In some ways, it could be argued that the system we call the United States of America has already lost it's momentum... Worse. In some ways, our system has already been monkey-wrenched and mugged. Worse. We've already consumed our easy to get resources. We've already polluted our back yards... Even worse. We've been immersed in American capitalist supremest culture so completely that we're unwilling to see the obvious. The Empire has no clothes.
That's what this financial meltdown has been all about.
We've been slapped with a reality check.
That reality check; we're not prepared for the present, much less the future.
But we don't want to think about it. All we want is for things to be like they used to be. Of course, that's the one thing we cannot have. We want an economic recovery, when what we need is an economic discovery. Part of that discovery is that we've been living a multi-layered Ponzi scheme. Next to nothing is sustainable.

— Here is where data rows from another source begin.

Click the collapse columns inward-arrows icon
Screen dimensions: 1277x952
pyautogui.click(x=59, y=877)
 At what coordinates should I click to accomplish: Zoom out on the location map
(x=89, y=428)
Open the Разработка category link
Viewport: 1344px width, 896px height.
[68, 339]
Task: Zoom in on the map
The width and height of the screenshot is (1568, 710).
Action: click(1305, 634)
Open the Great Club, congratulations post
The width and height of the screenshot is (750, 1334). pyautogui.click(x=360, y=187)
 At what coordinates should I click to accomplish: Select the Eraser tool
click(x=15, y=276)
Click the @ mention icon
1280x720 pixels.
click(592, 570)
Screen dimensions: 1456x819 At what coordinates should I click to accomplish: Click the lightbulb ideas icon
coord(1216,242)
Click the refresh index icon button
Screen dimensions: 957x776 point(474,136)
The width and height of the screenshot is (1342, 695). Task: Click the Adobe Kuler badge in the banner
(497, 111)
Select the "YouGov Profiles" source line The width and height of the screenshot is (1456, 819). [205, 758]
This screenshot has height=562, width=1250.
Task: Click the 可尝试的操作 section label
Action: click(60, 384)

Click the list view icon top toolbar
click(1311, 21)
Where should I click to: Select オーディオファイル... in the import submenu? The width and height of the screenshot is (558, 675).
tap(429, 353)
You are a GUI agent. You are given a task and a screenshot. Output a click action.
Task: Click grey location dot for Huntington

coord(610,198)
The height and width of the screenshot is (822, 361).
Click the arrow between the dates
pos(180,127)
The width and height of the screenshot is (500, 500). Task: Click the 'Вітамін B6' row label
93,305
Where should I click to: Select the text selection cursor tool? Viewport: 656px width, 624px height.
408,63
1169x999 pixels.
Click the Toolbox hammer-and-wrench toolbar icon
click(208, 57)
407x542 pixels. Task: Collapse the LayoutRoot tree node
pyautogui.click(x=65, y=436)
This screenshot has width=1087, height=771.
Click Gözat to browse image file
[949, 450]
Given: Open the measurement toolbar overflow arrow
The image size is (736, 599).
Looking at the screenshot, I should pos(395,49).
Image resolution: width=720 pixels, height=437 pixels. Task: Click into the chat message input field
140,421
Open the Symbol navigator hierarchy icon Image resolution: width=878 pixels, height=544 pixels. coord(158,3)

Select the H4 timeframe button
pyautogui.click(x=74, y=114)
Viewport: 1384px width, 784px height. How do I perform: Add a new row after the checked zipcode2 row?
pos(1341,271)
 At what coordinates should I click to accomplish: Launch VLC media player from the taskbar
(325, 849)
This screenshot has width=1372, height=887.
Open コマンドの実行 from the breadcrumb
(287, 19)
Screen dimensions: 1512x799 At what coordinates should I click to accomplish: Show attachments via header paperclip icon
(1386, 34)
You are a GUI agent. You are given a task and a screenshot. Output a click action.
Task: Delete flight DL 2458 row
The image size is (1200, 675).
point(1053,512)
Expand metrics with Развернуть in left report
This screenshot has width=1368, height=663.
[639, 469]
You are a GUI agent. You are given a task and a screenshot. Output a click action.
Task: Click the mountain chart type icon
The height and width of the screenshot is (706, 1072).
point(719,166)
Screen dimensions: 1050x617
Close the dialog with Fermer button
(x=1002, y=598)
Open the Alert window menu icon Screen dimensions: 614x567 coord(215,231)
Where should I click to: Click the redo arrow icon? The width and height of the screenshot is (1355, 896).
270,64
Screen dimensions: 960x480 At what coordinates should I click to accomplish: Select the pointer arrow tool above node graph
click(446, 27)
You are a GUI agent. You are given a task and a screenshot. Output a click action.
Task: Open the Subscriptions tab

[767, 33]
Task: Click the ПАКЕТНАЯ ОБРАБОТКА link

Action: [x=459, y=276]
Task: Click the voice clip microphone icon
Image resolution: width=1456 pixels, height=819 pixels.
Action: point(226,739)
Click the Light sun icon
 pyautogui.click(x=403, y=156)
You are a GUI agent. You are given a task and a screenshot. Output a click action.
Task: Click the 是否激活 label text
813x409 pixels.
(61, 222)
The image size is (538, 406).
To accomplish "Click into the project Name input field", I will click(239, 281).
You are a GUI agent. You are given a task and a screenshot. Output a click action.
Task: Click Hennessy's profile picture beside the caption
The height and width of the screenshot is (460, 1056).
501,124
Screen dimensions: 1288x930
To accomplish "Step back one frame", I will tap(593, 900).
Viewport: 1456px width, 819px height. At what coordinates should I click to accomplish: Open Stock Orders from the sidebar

We now know, without a doubt, that the “free market” can be played. The whole world has been played. Everyone who was anyone had a scheme to get filthy rich. And the consequences? Nobody really thought about the consequences. We still don't really want to be responsible.
“They say that if we pump a few hundred billion dollars into the system and tighten up regulation a bit, consumer confidence will start building and we’ll pull out of this recession within a year.” And though we need these changes: “What they don't point out – and don't seem to understand – is that this prosperity came at a staggering price. We got rich by violating one of the central tenets of economics: thou shall not sell off your capital and call it income. And yet over the past 40 years we have clear-cut forests, fished rivers and oceans to the brink of extinction, and siphoned oil from the earth as if it possessed an infinite supply. We've sold off our planet's natural capital and called it income. And now the earth, like the economy, is stripped.”
... The party's over. Remember peak oil? Its already happened here in the US. How about peak water? Peak metal? Peak soil? Even peak food? We've got some real heavy issues to confront very soon. We simply can't afford to get into another war over resources (like we did in Iraq). Yet, though it all sounds so awful, for some people this means profit. That's what's wrong with our economic system.
We keep thinking in terms of profits (from scarcity).
- We need to be thinking in terms of benefits (from creating abundance).
We keep thinking in terms of paper wealth.
- We need to be thinking in terms of natural wealth.
We keep thinking in terms of status.
- We need to be thinking in terms of purpose.
We keep thinking in terms of better stuff.
- We need to be thinking in terms of better experiences.
We have flogged this horse long enough.
We can't go back.
The world has changed. We can argue about whether we caused it, but what we need to do is adapt.
Obama ran on a platform of “change.” But actually, the change has already happened. Our whole world has changed. The big question is; will we change with that change, or will we let it overwhelm us?
The American people can change. We want sensible, sustainable, healthy change. American people can create better ways of doing things. We are creative. But many of those in power don't want change. It might not be good for their profits. The real question is can we fix our systems enough to change – or will it be the same as it so often is with politics; too little, too late?